* **MATERIAL FOR THIS TASK**:
============
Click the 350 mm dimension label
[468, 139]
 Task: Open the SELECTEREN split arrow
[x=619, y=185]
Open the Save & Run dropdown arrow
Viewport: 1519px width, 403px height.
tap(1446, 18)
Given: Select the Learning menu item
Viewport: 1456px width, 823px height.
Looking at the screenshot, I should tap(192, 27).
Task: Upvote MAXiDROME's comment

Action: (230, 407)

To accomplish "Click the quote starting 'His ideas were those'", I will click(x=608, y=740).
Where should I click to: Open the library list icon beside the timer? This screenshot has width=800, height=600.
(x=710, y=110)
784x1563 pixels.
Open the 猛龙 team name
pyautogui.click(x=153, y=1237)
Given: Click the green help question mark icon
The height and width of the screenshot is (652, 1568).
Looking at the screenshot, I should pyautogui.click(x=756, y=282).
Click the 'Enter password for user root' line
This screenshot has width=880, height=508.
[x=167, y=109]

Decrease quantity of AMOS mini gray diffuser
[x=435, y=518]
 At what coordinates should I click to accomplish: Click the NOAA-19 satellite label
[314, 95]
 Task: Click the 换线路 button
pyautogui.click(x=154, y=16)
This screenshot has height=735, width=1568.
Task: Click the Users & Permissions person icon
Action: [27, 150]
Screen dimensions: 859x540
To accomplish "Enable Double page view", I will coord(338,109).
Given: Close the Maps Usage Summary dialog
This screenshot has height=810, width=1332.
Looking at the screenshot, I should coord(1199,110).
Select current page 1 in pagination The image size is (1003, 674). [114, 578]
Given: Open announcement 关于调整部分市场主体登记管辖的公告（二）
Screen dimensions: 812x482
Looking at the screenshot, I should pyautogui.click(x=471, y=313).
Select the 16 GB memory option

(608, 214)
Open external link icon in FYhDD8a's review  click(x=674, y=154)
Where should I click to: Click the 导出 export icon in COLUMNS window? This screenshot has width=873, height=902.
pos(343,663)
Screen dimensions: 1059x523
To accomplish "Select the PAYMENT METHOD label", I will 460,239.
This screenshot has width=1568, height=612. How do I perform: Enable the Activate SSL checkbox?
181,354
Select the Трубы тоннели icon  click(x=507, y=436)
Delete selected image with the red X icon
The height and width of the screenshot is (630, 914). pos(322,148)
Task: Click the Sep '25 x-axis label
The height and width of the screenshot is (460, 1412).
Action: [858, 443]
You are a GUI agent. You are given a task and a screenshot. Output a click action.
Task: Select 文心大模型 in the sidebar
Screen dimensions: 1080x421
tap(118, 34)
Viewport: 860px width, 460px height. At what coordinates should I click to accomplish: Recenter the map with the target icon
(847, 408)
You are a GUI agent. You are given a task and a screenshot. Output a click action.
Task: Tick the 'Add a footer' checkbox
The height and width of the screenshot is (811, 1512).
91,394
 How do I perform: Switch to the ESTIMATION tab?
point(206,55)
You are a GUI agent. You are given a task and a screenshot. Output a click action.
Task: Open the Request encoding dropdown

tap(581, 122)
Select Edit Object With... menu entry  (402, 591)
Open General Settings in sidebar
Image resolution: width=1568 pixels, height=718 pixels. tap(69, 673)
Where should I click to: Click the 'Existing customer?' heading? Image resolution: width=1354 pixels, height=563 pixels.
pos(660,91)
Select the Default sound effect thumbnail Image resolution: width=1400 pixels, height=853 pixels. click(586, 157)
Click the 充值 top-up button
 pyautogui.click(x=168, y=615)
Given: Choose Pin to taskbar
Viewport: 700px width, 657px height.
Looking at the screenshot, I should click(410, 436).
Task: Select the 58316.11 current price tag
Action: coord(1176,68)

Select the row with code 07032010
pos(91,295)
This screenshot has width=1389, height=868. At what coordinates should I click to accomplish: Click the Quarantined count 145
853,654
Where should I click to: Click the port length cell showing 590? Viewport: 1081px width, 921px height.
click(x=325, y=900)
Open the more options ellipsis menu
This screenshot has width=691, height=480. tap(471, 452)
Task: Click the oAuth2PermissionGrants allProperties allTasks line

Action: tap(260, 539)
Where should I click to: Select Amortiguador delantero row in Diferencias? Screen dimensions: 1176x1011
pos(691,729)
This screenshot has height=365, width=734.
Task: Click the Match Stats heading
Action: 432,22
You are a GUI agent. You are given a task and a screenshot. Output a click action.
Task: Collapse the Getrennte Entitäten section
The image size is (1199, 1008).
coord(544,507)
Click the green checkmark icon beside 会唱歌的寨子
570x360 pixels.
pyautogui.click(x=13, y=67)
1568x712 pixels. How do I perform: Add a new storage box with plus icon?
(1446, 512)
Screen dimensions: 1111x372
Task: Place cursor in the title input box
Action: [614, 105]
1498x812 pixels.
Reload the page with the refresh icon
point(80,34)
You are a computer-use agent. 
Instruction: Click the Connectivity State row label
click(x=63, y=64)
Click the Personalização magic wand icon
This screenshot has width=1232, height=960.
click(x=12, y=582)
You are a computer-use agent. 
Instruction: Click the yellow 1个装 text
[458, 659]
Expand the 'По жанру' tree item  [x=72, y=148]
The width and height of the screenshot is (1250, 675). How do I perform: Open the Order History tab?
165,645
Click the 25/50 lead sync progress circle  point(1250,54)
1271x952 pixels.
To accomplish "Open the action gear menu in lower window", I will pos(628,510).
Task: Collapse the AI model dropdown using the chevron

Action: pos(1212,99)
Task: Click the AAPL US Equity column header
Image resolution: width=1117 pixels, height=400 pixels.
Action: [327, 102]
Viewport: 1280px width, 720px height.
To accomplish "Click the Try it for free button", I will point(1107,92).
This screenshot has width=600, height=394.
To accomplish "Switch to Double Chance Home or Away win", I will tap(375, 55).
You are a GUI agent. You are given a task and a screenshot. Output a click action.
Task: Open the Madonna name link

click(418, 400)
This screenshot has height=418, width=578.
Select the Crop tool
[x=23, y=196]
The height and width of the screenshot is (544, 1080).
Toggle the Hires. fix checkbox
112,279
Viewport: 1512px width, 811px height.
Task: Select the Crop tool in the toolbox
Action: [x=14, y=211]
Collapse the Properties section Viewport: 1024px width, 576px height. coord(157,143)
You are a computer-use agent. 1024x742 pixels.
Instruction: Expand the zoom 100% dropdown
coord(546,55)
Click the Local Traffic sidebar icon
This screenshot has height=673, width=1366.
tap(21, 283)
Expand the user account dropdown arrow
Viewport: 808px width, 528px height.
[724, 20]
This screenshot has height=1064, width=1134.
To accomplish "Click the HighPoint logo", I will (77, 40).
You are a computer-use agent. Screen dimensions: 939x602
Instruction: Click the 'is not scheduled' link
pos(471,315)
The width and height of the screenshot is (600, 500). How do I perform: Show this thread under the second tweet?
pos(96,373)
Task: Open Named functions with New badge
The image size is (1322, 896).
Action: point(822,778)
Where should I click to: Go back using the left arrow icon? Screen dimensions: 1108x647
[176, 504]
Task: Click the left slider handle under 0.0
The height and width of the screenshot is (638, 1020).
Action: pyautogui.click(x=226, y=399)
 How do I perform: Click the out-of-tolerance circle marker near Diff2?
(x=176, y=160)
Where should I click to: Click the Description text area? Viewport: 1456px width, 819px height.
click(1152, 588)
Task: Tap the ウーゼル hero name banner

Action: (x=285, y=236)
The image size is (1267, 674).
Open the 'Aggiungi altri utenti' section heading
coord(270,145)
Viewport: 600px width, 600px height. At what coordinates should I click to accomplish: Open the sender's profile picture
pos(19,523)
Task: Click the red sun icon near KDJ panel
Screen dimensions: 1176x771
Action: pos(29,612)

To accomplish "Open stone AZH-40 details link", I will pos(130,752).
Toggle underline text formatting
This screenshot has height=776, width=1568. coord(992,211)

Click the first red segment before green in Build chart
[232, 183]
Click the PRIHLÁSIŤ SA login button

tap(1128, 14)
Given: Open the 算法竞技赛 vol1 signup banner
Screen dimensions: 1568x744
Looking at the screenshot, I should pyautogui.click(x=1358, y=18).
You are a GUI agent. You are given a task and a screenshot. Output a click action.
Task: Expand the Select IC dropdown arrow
============
* **WHAT NEEDS TO BE DONE**:
Please copy, exactly and with nothing else, the lines above beginning at the line that has "This screenshot has height=1064, width=1134." and ending with the line that has "Task: Click the left slider handle under 0.0".

* **OUTPUT BELOW**:
This screenshot has height=1064, width=1134.
To accomplish "Click the HighPoint logo", I will (77, 40).
You are a computer-use agent. Screen dimensions: 939x602
Instruction: Click the 'is not scheduled' link
pos(471,315)
The width and height of the screenshot is (600, 500). How do I perform: Show this thread under the second tweet?
pos(96,373)
Task: Open Named functions with New badge
The image size is (1322, 896).
Action: point(822,778)
Where should I click to: Go back using the left arrow icon? Screen dimensions: 1108x647
[176, 504]
Task: Click the left slider handle under 0.0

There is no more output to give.